If you’re a Hawks fan, get ready for a full season’s worth of trade rumors and speculation regarding this team. Bill Simmons declared the Hawks “built to trade” in his video preview of the Hawks’ season with Jalen Rose. And now Zach Lowe continues the theme in a piece for Grantland in which he suggests the Hawks may be in the market for Luol Deng or Omer Asik.
[Paul] Millsap is a valuable piece, and the Millsap/Al Horford pairing gives Atlanta impeccable spacing. But he’s also something of a Horford Lite, and if Danny Ferry can turn him into a game-changing wing or center (Omer Asik?), then they should at least think about it.
I polled the HawksHoop staff and the overwhelming reaction to this proposed trade was negative due to the spacing issues Lowe cited. Bo Churney also questioned whether Atlanta’s frugal ownership will want to pay Asik the $15 million owed in the last year of his poison pill contract (even though the cap hit is only $8 million, slightly less than what Millsap makes).
I disagree with Lowe’s assessment of Millsap as “Horford Lite.” If you use the drop down menus to compare the shot charts for Josh Smith and Millsap from last week’s game in Detroit, it seems that Mike Budenholzer instructed Millsap to confine the bulk of his shooting to the painted area.

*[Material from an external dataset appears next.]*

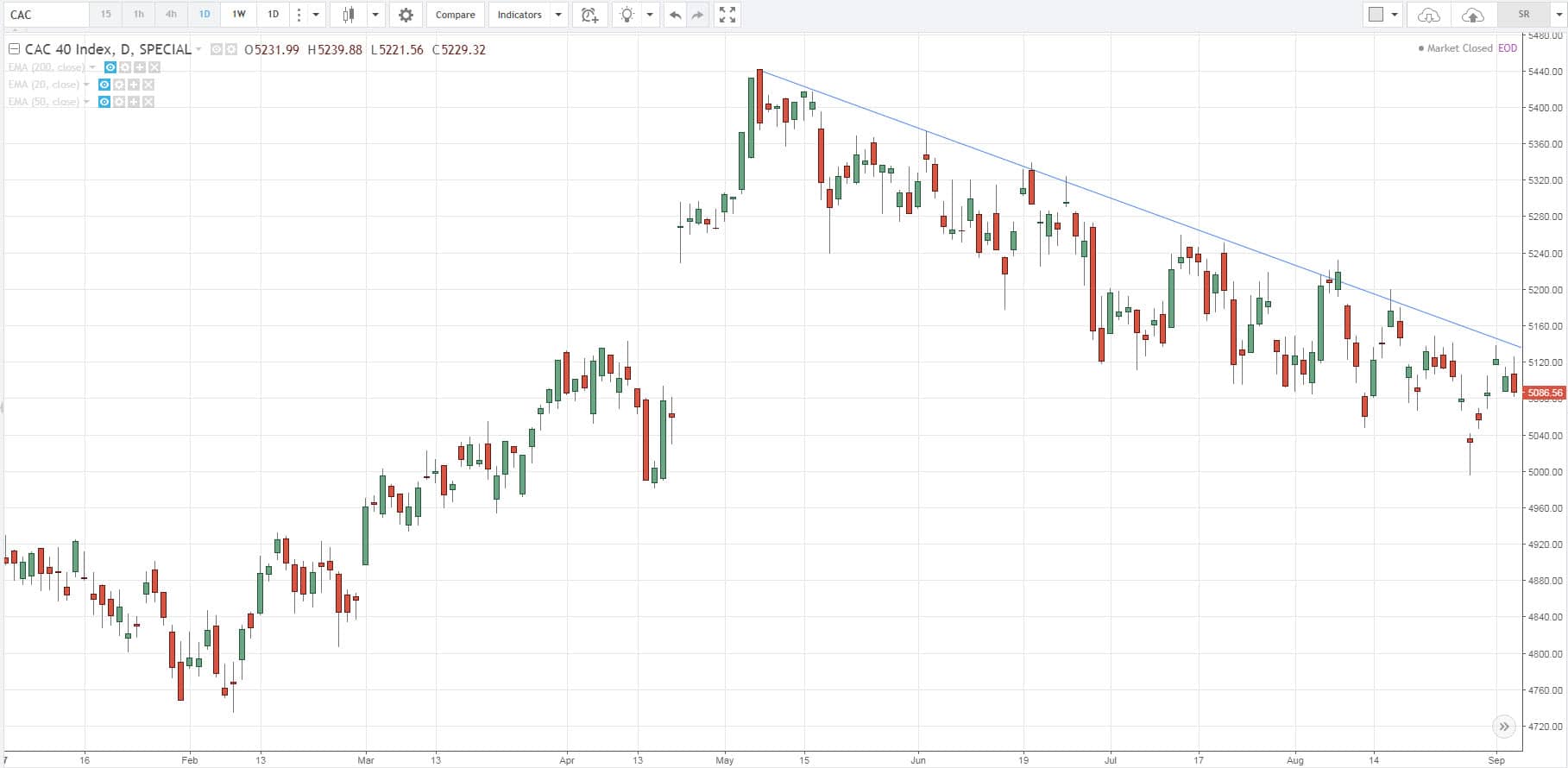Open the Indicators dropdown arrow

It’s almost as if Bud wanted Millsap to show Smith what the Hawks needed from him throughout his career in Atlanta.
By contrast, Horford gets a lot of his offense on mid-range jump shots, which is okay since he is an elite outside shooter. Thus, Millsap not only stretches the floor with his competent outside shooting, but he gives the Hawks some of the same high-low options it had last year with Horford and Smith. Millsap can pound the ball inside, pull his man away from the basket, and he’s a capable and willing passer. In short, despite any duplication with Horford, Millsap is an ideal player to play in Budenholzer’s system.
Millsap has also been solid as an interior defender this year. In an early look at SportVU optical tracking data, I noted that Smith had performed better as an interior defender than Horford or Millsap after four games. Since that time, Detroit’s defense has fallen off a cliff while Atlanta’s has steadily improved. As of now, the Hawks are ranked 10th in defensive efficiency, allowing only 99.8 points per 100 possessions.
Teams almost never contend without a top 10 defense, so before Danny Ferry tinkers with the Hawks’ suprising early chemistry, I believe we need a long look at the present configuration. I wouldn’t expect a trade before the deadline for that reason.
Nobody I’m aware of expected the East to be a two-team conference. This gives the Hawks an opportunity to win home-court advantage for at least one playoff series. That’s not something you toss aside lightly, especially given how it can influence future perception among impact free agents (Deng this off-season?).
Horford is presently averaging the same 17.4 PPG he averaged last year while playing almost five fewer minutes per game. The Hawks have also lost three very winnable games. This leads me to believe that Budenholzer has imported some of the same regular-season pacing principles used by the Spurs. Five more minutes with Horford on the floor could have made a difference in any of those games, but it’s apparent Coach Bud is taking the long view.
In conclusion, as tempting as Asik’s impact defense might be, as long as the Hawks can remain top 10 in defensive efficiency, there’s no reason to risk throwing the offense into chaos with an Asik-for-Millsap trade. If the defense starts to slip, any number of options could be on the table.